> _What the task requires_
Convert the following records into a JSON list of strings with one string per line, leaving out blank lines.

> _Records for the exercise_
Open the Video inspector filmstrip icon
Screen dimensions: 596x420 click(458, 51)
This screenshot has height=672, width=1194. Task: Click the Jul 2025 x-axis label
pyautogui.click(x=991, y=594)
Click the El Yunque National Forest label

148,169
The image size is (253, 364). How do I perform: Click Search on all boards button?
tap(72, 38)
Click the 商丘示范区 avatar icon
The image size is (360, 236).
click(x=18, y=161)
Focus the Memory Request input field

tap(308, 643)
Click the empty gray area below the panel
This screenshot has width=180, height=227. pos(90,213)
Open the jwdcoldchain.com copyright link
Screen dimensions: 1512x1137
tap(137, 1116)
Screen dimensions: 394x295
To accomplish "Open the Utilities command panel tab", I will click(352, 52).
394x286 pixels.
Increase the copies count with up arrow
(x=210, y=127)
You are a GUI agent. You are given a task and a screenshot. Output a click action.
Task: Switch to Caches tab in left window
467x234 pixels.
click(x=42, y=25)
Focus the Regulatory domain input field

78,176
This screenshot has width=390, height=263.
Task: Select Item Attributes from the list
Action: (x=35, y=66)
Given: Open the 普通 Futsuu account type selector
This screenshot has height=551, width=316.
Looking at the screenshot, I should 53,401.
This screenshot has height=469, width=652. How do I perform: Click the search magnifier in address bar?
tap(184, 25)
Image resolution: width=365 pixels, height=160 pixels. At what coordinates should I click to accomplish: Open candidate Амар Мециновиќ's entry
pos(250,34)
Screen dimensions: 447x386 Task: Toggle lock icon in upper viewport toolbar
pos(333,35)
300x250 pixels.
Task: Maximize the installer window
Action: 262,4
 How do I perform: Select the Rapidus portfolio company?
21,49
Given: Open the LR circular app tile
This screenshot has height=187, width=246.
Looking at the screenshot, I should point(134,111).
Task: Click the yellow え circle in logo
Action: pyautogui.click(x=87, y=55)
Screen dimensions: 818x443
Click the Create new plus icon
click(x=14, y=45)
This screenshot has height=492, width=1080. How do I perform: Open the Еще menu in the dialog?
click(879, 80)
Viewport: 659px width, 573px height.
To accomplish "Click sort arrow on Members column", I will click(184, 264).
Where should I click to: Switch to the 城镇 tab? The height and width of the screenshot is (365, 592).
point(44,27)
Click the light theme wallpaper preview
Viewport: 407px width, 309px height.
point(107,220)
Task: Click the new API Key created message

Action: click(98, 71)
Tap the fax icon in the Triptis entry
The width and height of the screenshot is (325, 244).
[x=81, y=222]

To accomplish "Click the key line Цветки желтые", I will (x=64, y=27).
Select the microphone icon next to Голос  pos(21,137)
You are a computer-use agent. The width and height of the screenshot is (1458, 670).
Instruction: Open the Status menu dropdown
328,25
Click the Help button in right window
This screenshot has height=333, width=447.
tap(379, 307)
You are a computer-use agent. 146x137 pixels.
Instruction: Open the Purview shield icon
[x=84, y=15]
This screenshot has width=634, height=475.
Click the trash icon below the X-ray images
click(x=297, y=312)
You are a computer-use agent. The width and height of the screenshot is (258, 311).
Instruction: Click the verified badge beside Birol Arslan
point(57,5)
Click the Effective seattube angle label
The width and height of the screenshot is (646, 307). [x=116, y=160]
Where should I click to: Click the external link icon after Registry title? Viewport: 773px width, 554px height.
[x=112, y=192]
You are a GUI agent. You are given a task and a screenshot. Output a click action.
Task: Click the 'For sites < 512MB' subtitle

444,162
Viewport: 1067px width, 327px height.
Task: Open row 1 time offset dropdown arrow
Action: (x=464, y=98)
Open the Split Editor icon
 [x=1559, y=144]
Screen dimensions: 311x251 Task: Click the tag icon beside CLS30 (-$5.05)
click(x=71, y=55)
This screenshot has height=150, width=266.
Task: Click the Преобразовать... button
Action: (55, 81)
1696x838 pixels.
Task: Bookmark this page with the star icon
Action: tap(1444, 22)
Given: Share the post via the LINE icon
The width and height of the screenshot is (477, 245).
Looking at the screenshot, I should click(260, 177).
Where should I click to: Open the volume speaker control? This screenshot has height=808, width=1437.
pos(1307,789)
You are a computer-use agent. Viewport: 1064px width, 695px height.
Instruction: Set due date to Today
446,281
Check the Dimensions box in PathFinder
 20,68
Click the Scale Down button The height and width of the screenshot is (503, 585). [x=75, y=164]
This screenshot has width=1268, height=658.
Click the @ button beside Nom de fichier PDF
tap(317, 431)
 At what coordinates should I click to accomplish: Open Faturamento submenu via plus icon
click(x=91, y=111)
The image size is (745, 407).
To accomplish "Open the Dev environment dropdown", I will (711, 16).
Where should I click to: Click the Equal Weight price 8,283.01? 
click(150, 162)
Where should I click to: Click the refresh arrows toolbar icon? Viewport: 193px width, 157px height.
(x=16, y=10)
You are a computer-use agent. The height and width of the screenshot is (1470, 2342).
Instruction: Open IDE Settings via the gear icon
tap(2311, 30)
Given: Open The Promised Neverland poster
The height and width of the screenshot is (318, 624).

> _Exercise response_
[
  "Open the Video inspector filmstrip icon",
  "Screen dimensions: 596x420 click(458, 51)",
  "This screenshot has height=672, width=1194. Task: Click the Jul 2025 x-axis label",
  "pyautogui.click(x=991, y=594)",
  "Click the El Yunque National Forest label",
  "148,169",
  "The image size is (253, 364). How do I perform: Click Search on all boards button?",
  "tap(72, 38)",
  "Click the 商丘示范区 avatar icon",
  "The image size is (360, 236).",
  "click(x=18, y=161)",
  "Focus the Memory Request input field",
  "tap(308, 643)",
  "Click the empty gray area below the panel",
  "This screenshot has width=180, height=227. pos(90,213)",
  "Open the jwdcoldchain.com copyright link",
  "Screen dimensions: 1512x1137",
  "tap(137, 1116)",
  "Screen dimensions: 394x295",
  "To accomplish \"Open the Utilities command panel tab\", I will click(352, 52).",
  "394x286 pixels.",
  "Increase the copies count with up arrow",
  "(x=210, y=127)",
  "You are a GUI agent. You are given a task and a screenshot. Output a click action.",
  "Task: Switch to Caches tab in left window",
  "467x234 pixels.",
  "click(x=42, y=25)",
  "Focus the Regulatory domain input field",
  "78,176",
  "This screenshot has width=390, height=263.",
  "Task: Select Item Attributes from the list",
  "Action: (x=35, y=66)",
  "Given: Open the 普通 Futsuu account type selector",
  "This screenshot has height=551, width=316.",
  "Looking at the screenshot, I should 53,401.",
  "This screenshot has height=469, width=652. How do I perform: Click the search magnifier in address bar?",
  "tap(184, 25)",
  "Image resolution: width=365 pixels, height=160 pixels. At what coordinates should I click to accomplish: Open candidate Амар Мециновиќ's entry",
  "pos(250,34)",
  "Screen dimensions: 447x386 Task: Toggle lock icon in upper viewport toolbar",
  "pos(333,35)",
  "300x250 pixels.",
  "Task: Maximize the installer window",
  "Action: 262,4",
  " How do I perform: Select the Rapidus portfolio company?",
  "21,49",
  "Given: Open the LR circular app tile",
  "This screenshot has height=187, width=246.",
  "Looking at the screenshot, I should point(134,111).",
  "Task: Click the yellow え circle in logo",
  "Action: pyautogui.click(x=87, y=55)",
  "Screen dimensions: 818x443",
  "Click the Create new plus icon",
  "click(x=14, y=45)",
  "This screenshot has height=492, width=1080. How do I perform: Open the Еще menu in the dialog?",
  "click(879, 80)",
  "Viewport: 659px width, 573px height.",
  "To accomplish \"Click sort arrow on Members column\", I will click(184, 264).",
  "Where should I click to: Switch to the 城镇 tab? The height and width of the screenshot is (365, 592).",
  "point(44,27)",
  "Click the light theme wallpaper preview",
  "Viewport: 407px width, 309px height.",
  "point(107,220)",
  "Task: Click the new API Key created message",
  "Action: click(98, 71)",
  "Tap the fax icon in the Triptis entry",
  "The width and height of the screenshot is (325, 244).",
  "[x=81, y=222]",
  "To accomplish \"Click the key line Цветки желтые\", I will (x=64, y=27).",
  "Select the microphone icon next to Голос  pos(21,137)",
  "You are a computer-use agent. The width and height of the screenshot is (1458, 670).",
  "Instruction: Open the Status menu dropdown",
  "328,25",
  "Click the Help button in right window",
  "This screenshot has height=333, width=447.",
  "tap(379, 307)",
  "You are a computer-use agent. 146x137 pixels.",
  "Instruction: Open the Purview shield icon",
  "[x=84, y=15]",
  "This screenshot has width=634, height=475.",
  "Click the trash icon below the X-ray images",
  "click(x=297, y=312)",
  "You are a computer-use agent. The width and height of the screenshot is (258, 311).",
  "Instruction: Click the verified badge beside Birol Arslan",
  "point(57,5)",
  "Click the Effective seattube angle label",
  "The width and height of the screenshot is (646, 307). [x=116, y=160]",
  "Where should I click to: Click the external link icon after Registry title? Viewport: 773px width, 554px height.",
  "[x=112, y=192]",
  "You are a GUI agent. You are given a task and a screenshot. Output a click action.",
  "Task: Click the 'For sites < 512MB' subtitle",
  "444,162",
  "Viewport: 1067px width, 327px height.",
  "Task: Open row 1 time offset dropdown arrow",
  "Action: (x=464, y=98)",
  "Open the Split Editor icon",
  " [x=1559, y=144]",
  "Screen dimensions: 311x251 Task: Click the tag icon beside CLS30 (-$5.05)",
  "click(x=71, y=55)",
  "This screenshot has height=150, width=266.",
  "Task: Click the Преобразовать... button",
  "Action: (55, 81)",
  "1696x838 pixels.",
  "Task: Bookmark this page with the star icon",
  "Action: tap(1444, 22)",
  "Given: Share the post via the LINE icon",
  "The width and height of the screenshot is (477, 245).",
  "Looking at the screenshot, I should click(260, 177).",
  "Where should I click to: Open the volume speaker control? This screenshot has height=808, width=1437.",
  "pos(1307,789)",
  "You are a computer-use agent. Viewport: 1064px width, 695px height.",
  "Instruction: Set due date to Today",
  "446,281",
  "Check the Dimensions box in PathFinder",
  " 20,68",
  "Click the Scale Down button The height and width of the screenshot is (503, 585). [x=75, y=164]",
  "This screenshot has width=1268, height=658.",
  "Click the @ button beside Nom de fichier PDF",
  "tap(317, 431)",
  " At what coordinates should I click to accomplish: Open Faturamento submenu via plus icon",
  "click(x=91, y=111)",
  "The image size is (745, 407).",
  "To accomplish \"Open the Dev environment dropdown\", I will (711, 16).",
  "Where should I click to: Click the Equal Weight price 8,283.01? ",
  "click(150, 162)",
  "Where should I click to: Click the refresh arrows toolbar icon? Viewport: 193px width, 157px height.",
  "(x=16, y=10)",
  "You are a computer-use agent. The height and width of the screenshot is (1470, 2342).",
  "Instruction: Open IDE Settings via the gear icon",
  "tap(2311, 30)",
  "Given: Open The Promised Neverland poster",
  "The height and width of the screenshot is (318, 624)."
]